Chapter 16 Model comparison

16.1 Learning goals

Model comparison.
Underfitting vs. overfitting.
Cross-validation.
- Leave-one-out cross-validation.
- k-fold cross-validation.
- Monte Carlo cross-validation.
Information criteria: AIC and BIC.

16.2 Load packages and set plotting theme

library("knitr")      # for knitting RMarkdown 
library("kableExtra") # for making nice tables
library("janitor")    # for cleaning column names
library("broom")      # for tidying up linear models 
library("patchwork")  # for figure panels
library("modelr")     # for cross-validation
library("tidyverse")  # for wrangling, plotting, etc.
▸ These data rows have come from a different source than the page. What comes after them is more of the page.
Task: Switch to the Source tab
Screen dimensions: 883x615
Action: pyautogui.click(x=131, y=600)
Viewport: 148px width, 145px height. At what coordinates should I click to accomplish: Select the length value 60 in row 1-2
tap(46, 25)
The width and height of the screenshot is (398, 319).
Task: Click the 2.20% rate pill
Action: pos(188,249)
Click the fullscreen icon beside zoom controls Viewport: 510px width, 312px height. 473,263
theme_set(theme_classic() + #set the theme 
            theme(text = element_text(size = 20))) #set the default text size

opts_chunk$set(comment = "",
               fig.show = "hold")

16.3 Model comparison

In general, we want our models to explain the data we observed, and correctly predict future data. Often, there is a trade-off between how well the model fits the data we have (e.g. how much of the variance it explains), and how well the model will predict future data. If our model is too complex, then it will not only capture the systematicity in the data but also fit to the noise in the data. If our mdoel is too simple, however, it will not capture some of the systematicity that’s actually present in the data. The goal, as always in statistical modeling, is to find a model that finds the sweet spot between simplicity and complexity.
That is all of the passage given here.